辛く苦しい逆境を乗り越えていった人は、その時の経験をふりかえって、よくこんな言葉を口にします。
「あの時の体験があったから、今の自分がある」
「あの辛い日々があったからこそ、強くなれた」
つまり、自分に起きたネガティブな体験が「力」になったということですね。そのために必要なのが「ネガティブ・ケイパビリティ」です。
精神科医帚木先生に、ある方がこんな手紙を書いてきました。
解決すること、答えを早く出すこと、それだけが能力ではない。解決しなくても、訳が分からなくても、もちこたえていく。消極的(ネガティブ)に見えても、実際には、この人生態度には大きなパワーが秘められています。
どうにもならないように見える問題も、持ちこたえていくうちに、落ち着くところに落ち着き、解決していく。人間には底知れぬ「知恵」が備わっていますから、持ちこたえていれば、いつか、そんな日が来ます。

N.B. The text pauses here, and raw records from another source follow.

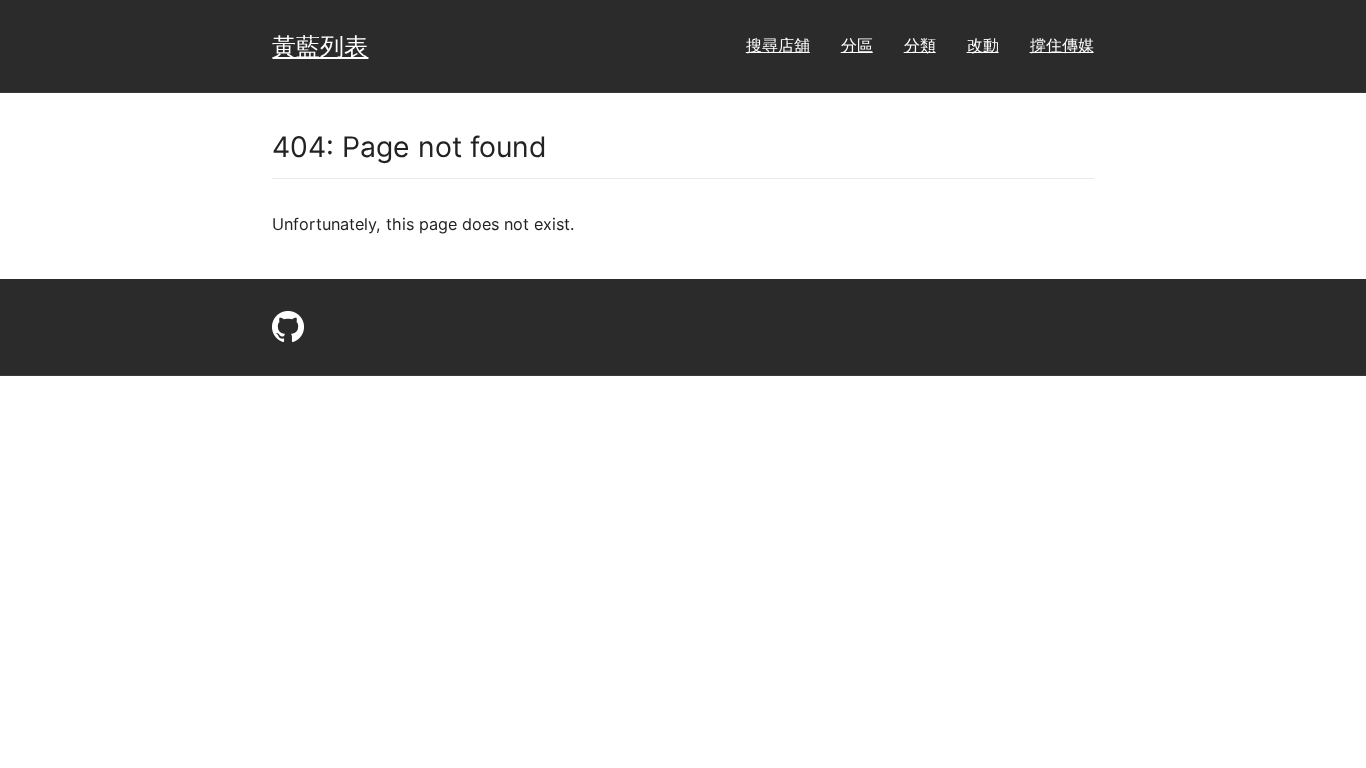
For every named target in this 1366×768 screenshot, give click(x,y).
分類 (920, 45)
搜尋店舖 (778, 45)
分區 (857, 45)
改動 (983, 45)
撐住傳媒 (1062, 45)
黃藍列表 (320, 46)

『ネガティブ・ケイパビリティ 答えの出ない事態に耐える力』(朝日選書)p200
自分の中にあるネガティブな要素。そして、自分に起きてくるネガティブな出来事。
それらを通して、人は時に深く苦悩することになりますが、それらを通して、人は大きく成長していけます。
ネガティブを安易に切り捨てることなく、そこに大きなパワーが秘めらていると信じて、自分のネガティブを力に変えていきましょう。